“I was in second grade when I overheard my teacher telling my parents that he would be surprised if I finished high school. In the second grade!

Hearing this, you’d guess that I wasn’t the most well-behaved student in my class. Throughout my formative years,
I stuck to that persona at times and it wasn’t until high school, when I got my first job, that I really learned to appreciate the value of hard work…”

– Bo Parfet

How familiar does this start in life sound for our readers?

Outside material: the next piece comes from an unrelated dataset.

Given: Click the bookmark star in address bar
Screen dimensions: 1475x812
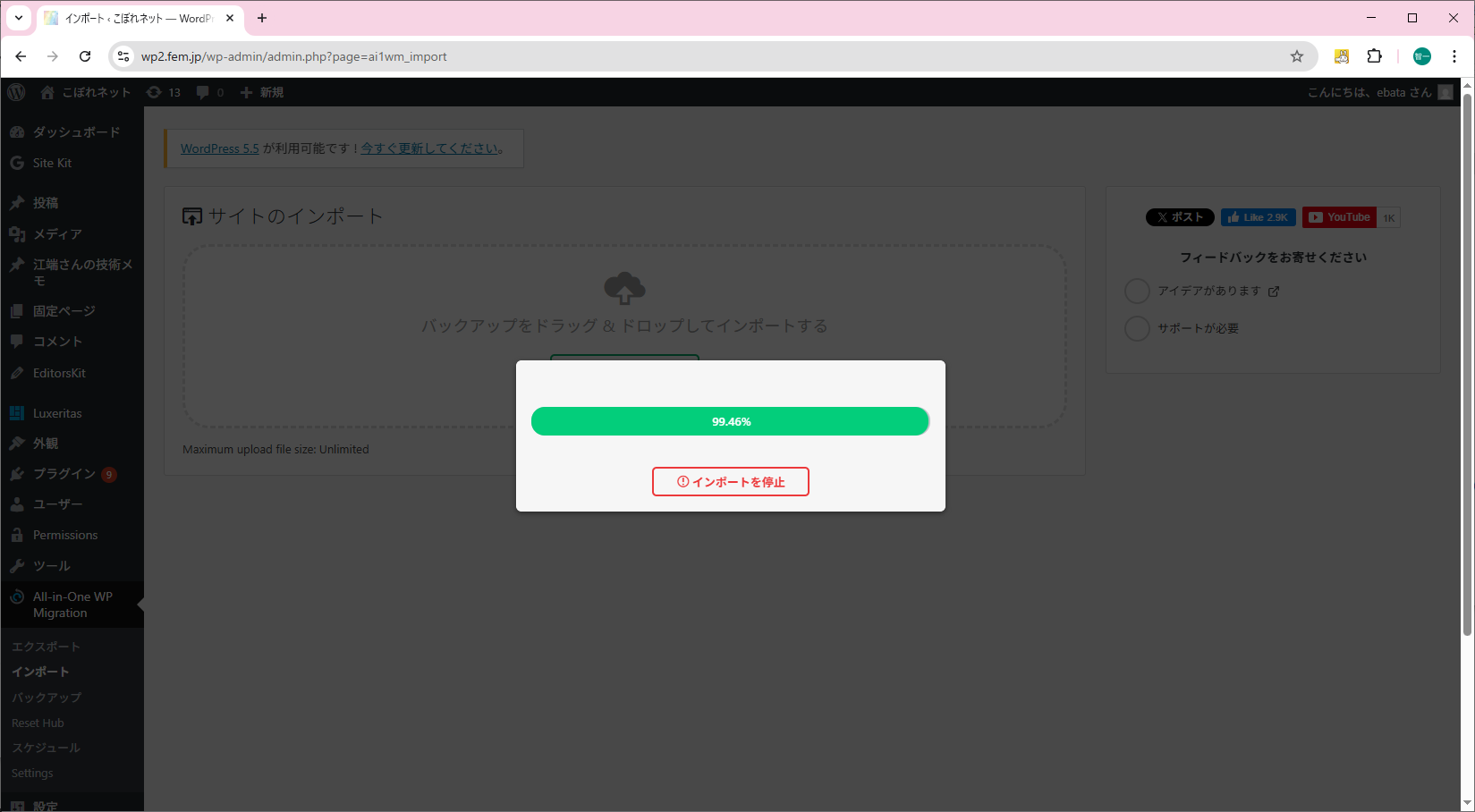Looking at the screenshot, I should 1296,56.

I recently came across Bo’s story Business Matter Magazine and there’s a lot to learn from as well as inspire from his choices, reflections, and experiences:

“…before I knew that I had a learning disability, I was cast as a troublemaker and a failure. It wasn’t until I got my first job working in a vintage car shop that I really found my sense of self-worth. I was able to see the value of hard work and I was given opportunities to do things that others thought I might not be capable of doing. I enjoyed seeing what I could accomplish from working hard—physically, mentally, and financially.

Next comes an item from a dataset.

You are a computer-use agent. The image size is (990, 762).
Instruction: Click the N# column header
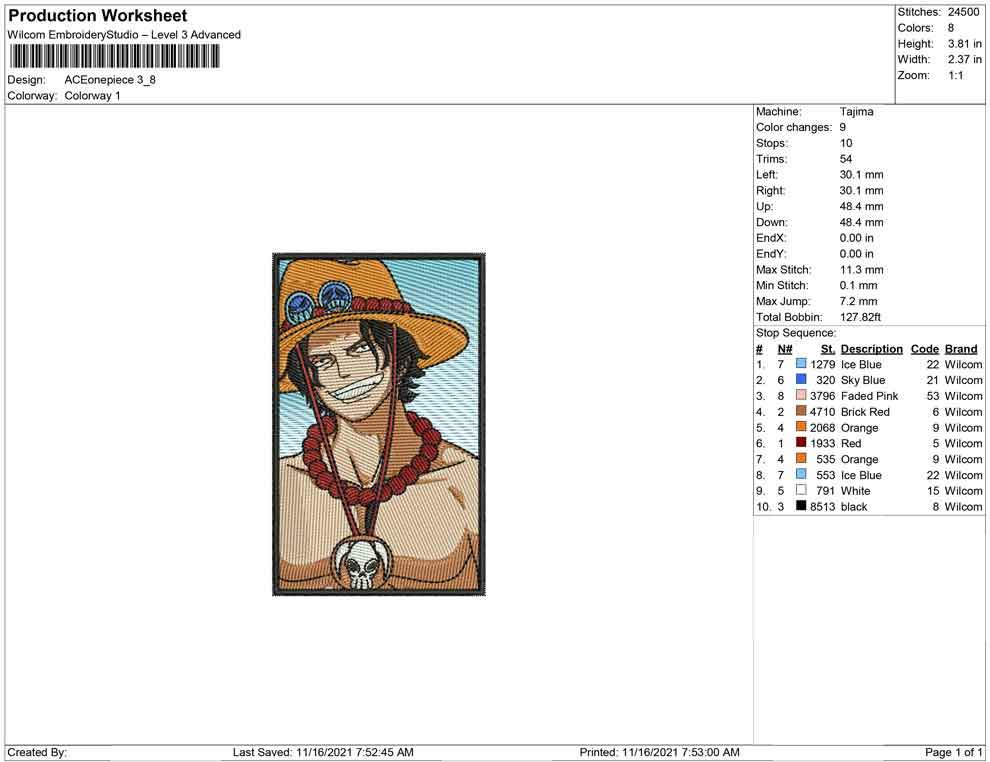785,349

I put myself through college, graduating with an Economics degree from Colorado State University. I went on to receive a master’s degree in Applied Economics from the University of Michigan and eventually got my MBA from the Kellogg School of Management….”

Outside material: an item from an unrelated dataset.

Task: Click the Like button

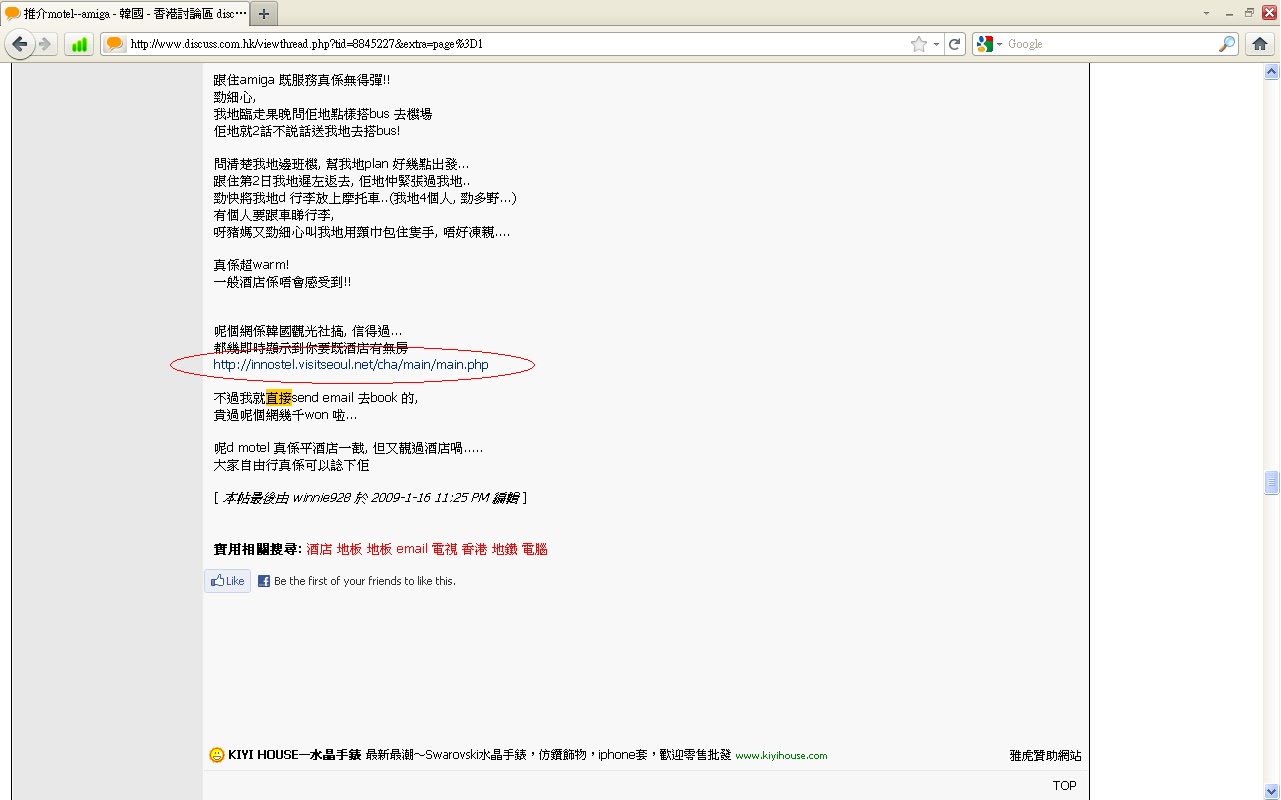Action: pos(227,580)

“When I think back on all of the times it would have been easier for me to say no or to quit than to keep moving and pushing myself forward, I cannot imagine the person I would be today had I not learned the lessons of perseverance that came from my experiences overcoming dyslexia. Nothing happens out of luck. It is through sheer perseverance, and the desire to become more than that grade-school boy that had “no chance” of making it through high school, that I have built a legacy of which myself and my family can be proud. I suggest to many people that I meet that they think of one thing that scares the hell out of them, and then just take a leap and keep climbing towards and over it…”

After getting out of school, Bo seemed to have landed a great job at the global financial firm JP Morgan, but as Bo tells it in his book Die Trying, he was stuck inside an office cubicle from 9am until 2am and he’d seen his weight balloon up to 230 pounds after too many hot dog lunches and takeouts for dinner. Surfing on the Internet, he became enamored by the idea of trying to summit one of the world’s greatest mountains. At that point, he admits he was “completely out of shape”, doing Stairmaster once a week, but thought if he could go on an easier, shorter expedition, than the biggest, he could manage it. He chose Kilimanjaro.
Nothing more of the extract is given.